# emails with link



## CanadianGuy (Jun 17, 2012)

Hi, 

Just got an email in my gmail inbox. It said I had to confirm that I still wanted emails from TAM and to click a link. It also said that spam laws in my country had changed and that is why I had to update. 

Is this legit? 

Thanks in advance.


----------



## Pamvhv (Apr 27, 2014)

CanadianGuy said:


> Hi,
> 
> Just got an email in my gmail inbox. It said I had to confirm that I still wanted emails from TAM and to click a link. It also said that spam laws in my country had changed and that is why I had to update.
> 
> ...


Hover over the link with your mouse. If you see it's linking you to TAM it's legit. If not it's spam.


----------



## EleGirl (Dec 3, 2011)

Pamvhv said:


> Hover over the link with your mouse. If you see it's linking you to TAM it's legit. If not it's spam.

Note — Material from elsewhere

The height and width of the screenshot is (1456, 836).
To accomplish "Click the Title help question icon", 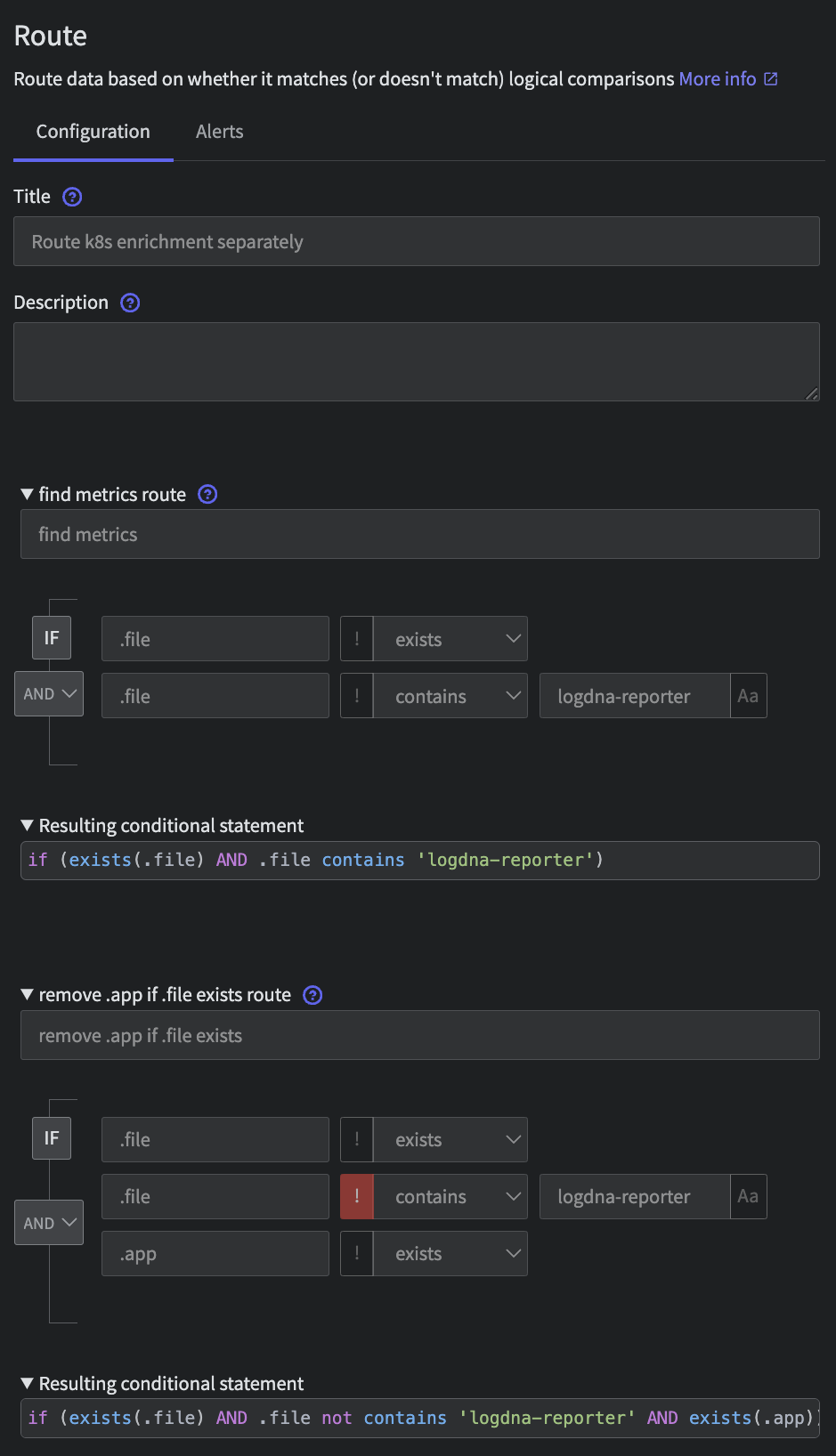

Also, even if it is from TAM you can go to the control panel there and click that you want to get email from TAM.

I almost never follow a link on that kind of email. I go to the actual site and take care of things.


----------



## PBear (Nov 16, 2010)

CanadianGuy said:


> Hi,
> 
> Just got an email in my gmail inbox. It said I had to confirm that I still wanted emails from TAM and to click a link. It also said that spam laws in my country had changed and that is why I had to update.
> 
> ...


Canadian laws have changed, and companies need to ask permission to send you emails. I don't recall seeing one from TAM, though. Worth being cautious about.

C


----------



## CanadianGuy (Jun 17, 2012)

Thanks for your replies everyone. 

CG


----------



## Hope1964 (Sep 26, 2011)

I've been getting tons of those from all kinds of places asking for confirmation that I want to continue getting emails from them. Including one from TAM.


----------



## Administrator (May 8, 2013)

This is the legit email that was sent out to all Canadian users or anyone else on a Canadian IP

The law changes tomorrow so we've been warning users early.

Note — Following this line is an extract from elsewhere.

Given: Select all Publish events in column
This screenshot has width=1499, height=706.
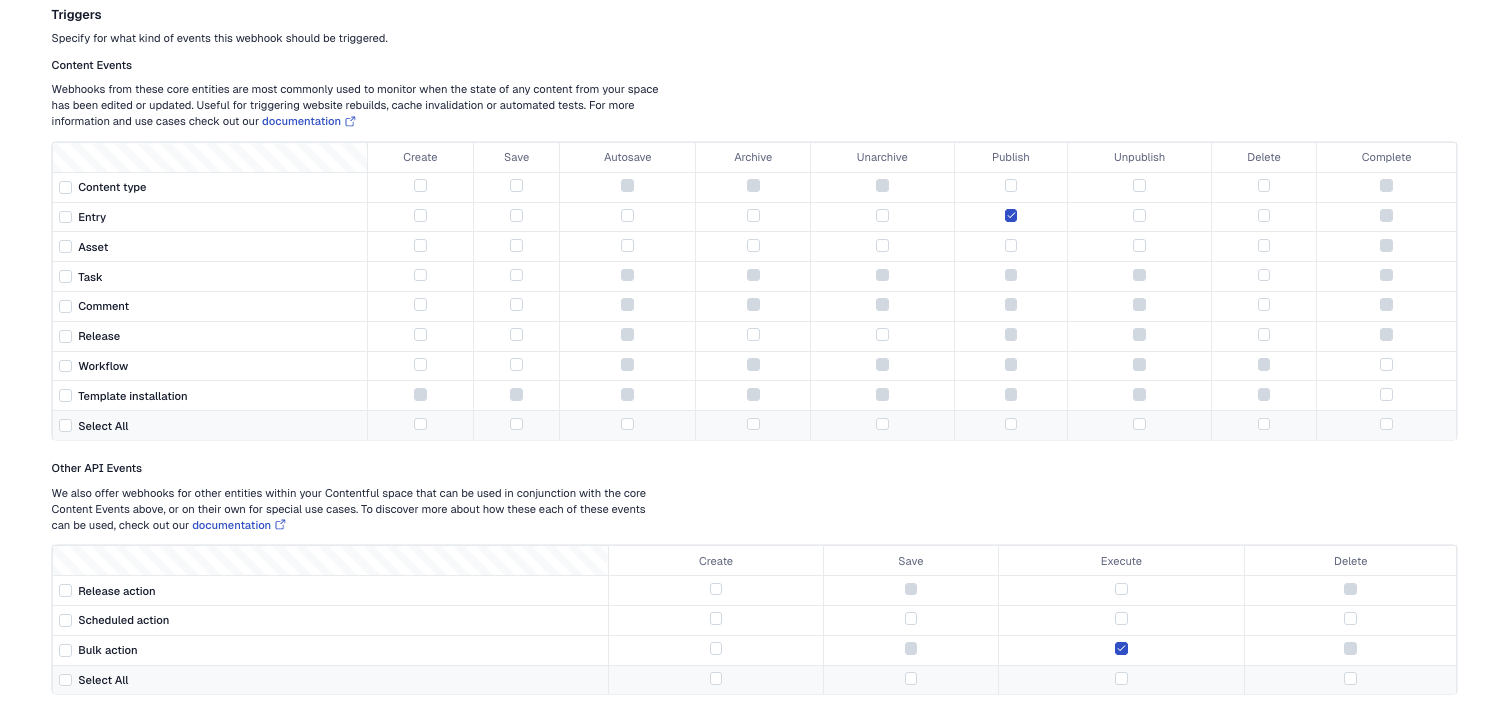Looking at the screenshot, I should click(1011, 424).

> We don’t want to lose you! Canada has a new anti-spam law that may affect our ability to send you information that you may be interested in receiving. To continue to receive emails and other electronic communications containing Honda CBR250R Forum : Honda CBR 250 Forums information, updates, newsletters, and other promotional materials, please indicate your consent by clicking the button below.
> 
> If you cannot view the button, you can consent by clicking here
> If you do not provide your consent to receive this information, including newsletters and promotional materials, you may still receive certain administrator and notification messages about your account if your account is currently set to receive these messages. You may withdraw your consent at any time and change your communication preferences by using the unsubscribe link.


KN Community Support


----------